Not to do the whole medical scare-tactic thing, but we should really be more focused on heart disease, which is the #1 killer of women over 25. It’s still largely seen as a male disease, and doctors notoriously misdiagnose and miss warning signs of heart disease in women. If you have a family history of heart disease, your risk of getting it will be even higher.
The findings are among those in a series of articles to be published today in two medical journals — the Journal of the American College of Cardiology, and Circulation — exploring the differences in heart disease between men and women. The subject has drawn increasing interest in recent decades, as scientists began to realize that the results of previous studies, done mostly in men, did not always apply to women.
Among the differences already known are that women with heart disease tend to be sicker than men by the time it is diagnosed, to benefit less from bypass surgery and to have more severe symptoms when they develop heart failure. Some of the difference is because women are older and frailer when they develop heart disease, but that does not account for all of it.
“…the results of previous studies, done mostly in men, did not always apply to women.” Doesn’t it seem like we hear this line a lot?
Heart disease, strokes and other cardiovascular diseases are the leading causes of death in the United States and other developed countries. They killed 910,600 people in the United States in 2003, the most recent year for which data are available; more than half the deaths, 484,000, were among women.
Although women’s risk is greatest after menopause and increases with age, heart disease is the No. 1 cause of death in all women older than 25. Overall death rates from coronary disease have declined in the past few decades, but most of the improvements have been in men’s rates.

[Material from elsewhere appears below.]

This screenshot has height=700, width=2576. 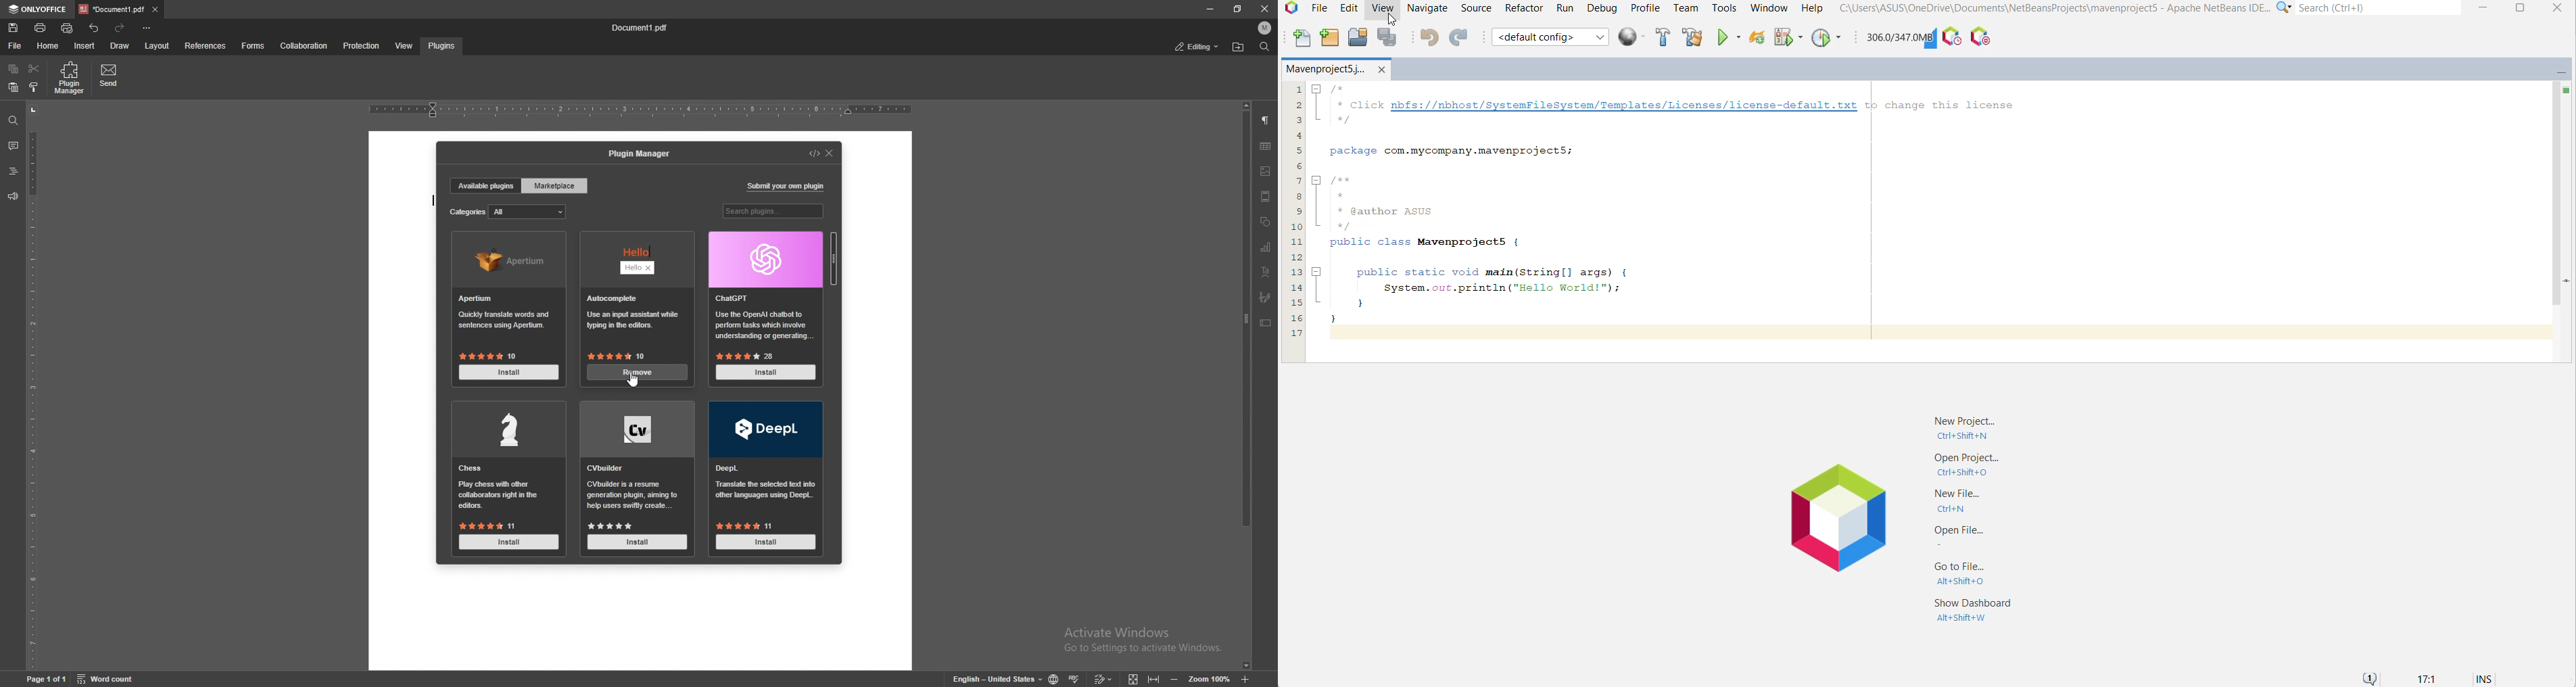 I want to click on New File, so click(x=1303, y=39).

For all the women out there, how many times have you been warned or made aware of your risk of heart disease compared to, say, breast cancer?
“To women as patients, the message is, look, if you have symptoms, don’t think because you are a woman you are immune to having a heart problem,” Dr. Sopko said.
And the message to doctors should be, “Look, if your patient has symptoms, don’t think because she’s a woman that she’s immune to having a heart problem.”